***** EXTRACTED ENTRIES

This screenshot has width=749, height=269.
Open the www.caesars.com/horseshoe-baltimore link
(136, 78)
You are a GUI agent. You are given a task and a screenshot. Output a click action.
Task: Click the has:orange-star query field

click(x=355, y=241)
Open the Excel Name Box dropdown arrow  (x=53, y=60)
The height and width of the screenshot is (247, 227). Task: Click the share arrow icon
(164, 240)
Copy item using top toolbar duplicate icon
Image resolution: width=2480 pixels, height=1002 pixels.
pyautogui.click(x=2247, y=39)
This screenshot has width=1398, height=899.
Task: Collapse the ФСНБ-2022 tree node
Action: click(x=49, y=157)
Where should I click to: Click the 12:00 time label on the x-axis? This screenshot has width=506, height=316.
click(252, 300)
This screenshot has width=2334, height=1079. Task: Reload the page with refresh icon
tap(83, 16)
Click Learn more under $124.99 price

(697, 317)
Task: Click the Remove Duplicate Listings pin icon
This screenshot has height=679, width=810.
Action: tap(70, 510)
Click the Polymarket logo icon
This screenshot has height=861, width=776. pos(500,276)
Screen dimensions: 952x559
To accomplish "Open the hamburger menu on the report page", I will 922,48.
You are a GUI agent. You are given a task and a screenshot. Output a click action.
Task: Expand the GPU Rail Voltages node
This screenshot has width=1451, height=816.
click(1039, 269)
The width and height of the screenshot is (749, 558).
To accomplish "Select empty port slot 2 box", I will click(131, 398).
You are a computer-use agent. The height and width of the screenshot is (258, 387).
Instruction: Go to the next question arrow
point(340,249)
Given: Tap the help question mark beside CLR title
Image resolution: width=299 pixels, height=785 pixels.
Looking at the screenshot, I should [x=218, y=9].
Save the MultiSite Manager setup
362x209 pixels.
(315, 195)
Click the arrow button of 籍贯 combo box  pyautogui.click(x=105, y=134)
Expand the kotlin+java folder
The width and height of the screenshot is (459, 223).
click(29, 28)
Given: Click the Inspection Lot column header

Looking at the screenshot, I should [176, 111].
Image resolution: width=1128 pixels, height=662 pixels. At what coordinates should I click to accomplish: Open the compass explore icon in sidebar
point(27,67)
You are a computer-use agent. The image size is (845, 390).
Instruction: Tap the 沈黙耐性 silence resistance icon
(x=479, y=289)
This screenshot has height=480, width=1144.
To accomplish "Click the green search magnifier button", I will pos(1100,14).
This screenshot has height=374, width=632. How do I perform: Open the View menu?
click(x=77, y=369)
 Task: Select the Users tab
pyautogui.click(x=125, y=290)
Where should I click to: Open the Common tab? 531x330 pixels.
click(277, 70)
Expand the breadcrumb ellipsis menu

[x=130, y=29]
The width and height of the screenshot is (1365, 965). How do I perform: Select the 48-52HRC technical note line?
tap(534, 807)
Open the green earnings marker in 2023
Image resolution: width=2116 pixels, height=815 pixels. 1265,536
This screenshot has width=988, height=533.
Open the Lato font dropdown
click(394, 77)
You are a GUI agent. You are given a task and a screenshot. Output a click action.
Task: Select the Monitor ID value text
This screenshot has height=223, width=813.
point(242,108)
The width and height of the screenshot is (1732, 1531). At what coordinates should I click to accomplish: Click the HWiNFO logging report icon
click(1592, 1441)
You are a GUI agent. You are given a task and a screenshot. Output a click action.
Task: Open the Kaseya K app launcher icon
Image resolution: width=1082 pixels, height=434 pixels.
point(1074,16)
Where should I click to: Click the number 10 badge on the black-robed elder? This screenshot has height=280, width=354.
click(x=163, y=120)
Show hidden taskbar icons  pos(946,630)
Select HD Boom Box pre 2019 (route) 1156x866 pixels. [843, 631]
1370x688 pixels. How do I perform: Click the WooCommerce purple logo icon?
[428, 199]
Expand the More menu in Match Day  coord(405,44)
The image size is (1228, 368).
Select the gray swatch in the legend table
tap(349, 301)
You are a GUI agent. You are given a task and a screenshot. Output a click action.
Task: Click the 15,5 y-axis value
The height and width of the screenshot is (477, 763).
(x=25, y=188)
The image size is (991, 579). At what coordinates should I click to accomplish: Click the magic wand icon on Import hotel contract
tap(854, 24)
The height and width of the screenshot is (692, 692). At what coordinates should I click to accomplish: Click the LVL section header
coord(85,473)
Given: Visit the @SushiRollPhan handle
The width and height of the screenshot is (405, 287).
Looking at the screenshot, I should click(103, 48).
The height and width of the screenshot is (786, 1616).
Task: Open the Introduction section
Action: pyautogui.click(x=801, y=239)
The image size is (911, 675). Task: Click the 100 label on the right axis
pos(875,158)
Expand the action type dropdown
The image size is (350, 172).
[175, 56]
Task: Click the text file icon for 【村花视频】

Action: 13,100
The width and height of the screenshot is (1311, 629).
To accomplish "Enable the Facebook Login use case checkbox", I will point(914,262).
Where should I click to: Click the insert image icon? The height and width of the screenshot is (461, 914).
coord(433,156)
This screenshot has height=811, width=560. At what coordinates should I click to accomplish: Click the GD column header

**********

Can you rewrite all the items above with "GUI agent" renamed to "interface agent" and everything else left the same?

This screenshot has width=749, height=269.
Open the www.caesars.com/horseshoe-baltimore link
(136, 78)
You are a interface agent. You are given a task and a screenshot. Output a click action.
Task: Click the has:orange-star query field

click(x=355, y=241)
Open the Excel Name Box dropdown arrow  (x=53, y=60)
The height and width of the screenshot is (247, 227). Task: Click the share arrow icon
(164, 240)
Copy item using top toolbar duplicate icon
Image resolution: width=2480 pixels, height=1002 pixels.
pyautogui.click(x=2247, y=39)
This screenshot has width=1398, height=899.
Task: Collapse the ФСНБ-2022 tree node
Action: click(x=49, y=157)
Where should I click to: Click the 12:00 time label on the x-axis? This screenshot has width=506, height=316.
click(252, 300)
This screenshot has width=2334, height=1079. Task: Reload the page with refresh icon
tap(83, 16)
Click Learn more under $124.99 price

(697, 317)
Task: Click the Remove Duplicate Listings pin icon
This screenshot has height=679, width=810.
Action: tap(70, 510)
Click the Polymarket logo icon
This screenshot has height=861, width=776. pos(500,276)
Screen dimensions: 952x559
To accomplish "Open the hamburger menu on the report page", I will 922,48.
You are a interface agent. You are given a task and a screenshot. Output a click action.
Task: Expand the GPU Rail Voltages node
This screenshot has width=1451, height=816.
click(1039, 269)
The width and height of the screenshot is (749, 558).
To accomplish "Select empty port slot 2 box", I will click(131, 398).
You are a computer-use agent. The height and width of the screenshot is (258, 387).
Instruction: Go to the next question arrow
point(340,249)
Given: Tap the help question mark beside CLR title
Image resolution: width=299 pixels, height=785 pixels.
Looking at the screenshot, I should [x=218, y=9].
Save the MultiSite Manager setup
362x209 pixels.
(315, 195)
Click the arrow button of 籍贯 combo box  pyautogui.click(x=105, y=134)
Expand the kotlin+java folder
The width and height of the screenshot is (459, 223).
click(29, 28)
Given: Click the Inspection Lot column header

Looking at the screenshot, I should [176, 111].
Image resolution: width=1128 pixels, height=662 pixels. At what coordinates should I click to accomplish: Open the compass explore icon in sidebar
point(27,67)
You are a computer-use agent. The image size is (845, 390).
Instruction: Tap the 沈黙耐性 silence resistance icon
(x=479, y=289)
This screenshot has height=480, width=1144.
To accomplish "Click the green search magnifier button", I will pos(1100,14).
This screenshot has height=374, width=632. How do I perform: Open the View menu?
click(x=77, y=369)
 Task: Select the Users tab
pyautogui.click(x=125, y=290)
Where should I click to: Open the Common tab? 531x330 pixels.
click(277, 70)
Expand the breadcrumb ellipsis menu

[x=130, y=29]
The width and height of the screenshot is (1365, 965). How do I perform: Select the 48-52HRC technical note line?
tap(534, 807)
Open the green earnings marker in 2023
Image resolution: width=2116 pixels, height=815 pixels. 1265,536
This screenshot has width=988, height=533.
Open the Lato font dropdown
click(394, 77)
You are a interface agent. You are given a task and a screenshot. Output a click action.
Task: Select the Monitor ID value text
This screenshot has height=223, width=813.
point(242,108)
The width and height of the screenshot is (1732, 1531). At what coordinates should I click to accomplish: Click the HWiNFO logging report icon
click(1592, 1441)
You are a interface agent. You are given a task and a screenshot. Output a click action.
Task: Open the Kaseya K app launcher icon
Image resolution: width=1082 pixels, height=434 pixels.
point(1074,16)
Where should I click to: Click the number 10 badge on the black-robed elder? This screenshot has height=280, width=354.
click(x=163, y=120)
Show hidden taskbar icons  pos(946,630)
Select HD Boom Box pre 2019 (route) 1156x866 pixels. [843, 631]
1370x688 pixels. How do I perform: Click the WooCommerce purple logo icon?
[428, 199]
Expand the More menu in Match Day  coord(405,44)
The image size is (1228, 368).
Select the gray swatch in the legend table
tap(349, 301)
You are a interface agent. You are given a task and a screenshot. Output a click action.
Task: Click the 15,5 y-axis value
The height and width of the screenshot is (477, 763).
(x=25, y=188)
The image size is (991, 579). At what coordinates should I click to accomplish: Click the magic wand icon on Import hotel contract
tap(854, 24)
The height and width of the screenshot is (692, 692). At what coordinates should I click to accomplish: Click the LVL section header
coord(85,473)
Given: Visit the @SushiRollPhan handle
The width and height of the screenshot is (405, 287).
Looking at the screenshot, I should click(103, 48).
The height and width of the screenshot is (786, 1616).
Task: Open the Introduction section
Action: pyautogui.click(x=801, y=239)
The image size is (911, 675). Task: Click the 100 label on the right axis
pos(875,158)
Expand the action type dropdown
The image size is (350, 172).
[175, 56]
Task: Click the text file icon for 【村花视频】

Action: 13,100
The width and height of the screenshot is (1311, 629).
To accomplish "Enable the Facebook Login use case checkbox", I will point(914,262).
Where should I click to: Click the insert image icon? The height and width of the screenshot is (461, 914).
coord(433,156)
This screenshot has height=811, width=560. At what coordinates should I click to accomplish: Click the GD column header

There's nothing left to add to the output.